Anyway, let’s talk a little bit about this outfit. It all started with the skirt, as is probably obvious at this point, and I was very excited to coordinate some of the other pieces in this outfit with the colours in the skirt. Made up of mauve like pinks, navy blue and mustard, some of my favourite colours of the season are incorporated into this picnic blanket dream of a skirt, a trend I am loving for spring. I found this jumper at the back of my wardrobe and was very pleased to find it almost perfectly matches this skirt, as do these trainers which I don’t wear very much for the rest of the year, but always feel compelled to wear them during the springtime. Finally, this bag, which I think this is going to be a really nice addition to my wardrobe for spring/summer, as it has the feel of a woven bag but without their usual structure, and is a really nice size for everyday.

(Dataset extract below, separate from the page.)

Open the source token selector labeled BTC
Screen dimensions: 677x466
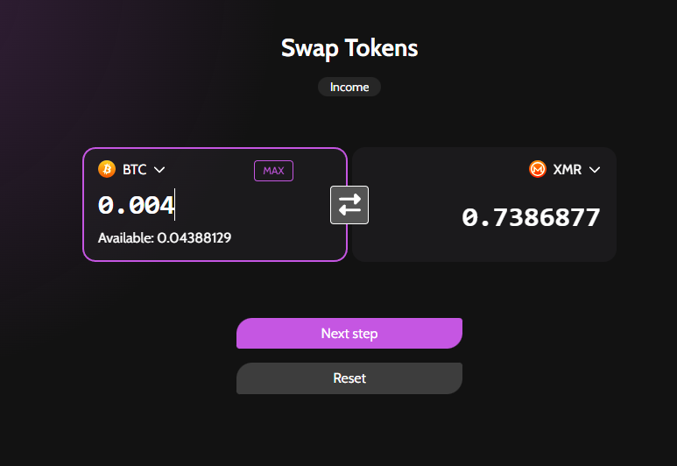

Worn in front of these dreamy pastel houses, in which it’s my dream to live in one day, I love this outfit and, for me, it feels like everything spring dressing should be. Although, it could be improved, in that regard, if the knit wasn’t necessary, but as long as I can get my legs out, I’m not complaining!
I’d love to hear your thoughts on how you feel about wearing ‘flattering’ clothes in the comments! And please do note that I use the term ‘flattering’ by the standards of what popular culture dictates as such, because obviously flattering is what you make it to be, and for me, what flattering clothes really are those that compliment my personal style and who I am, rather than my figure.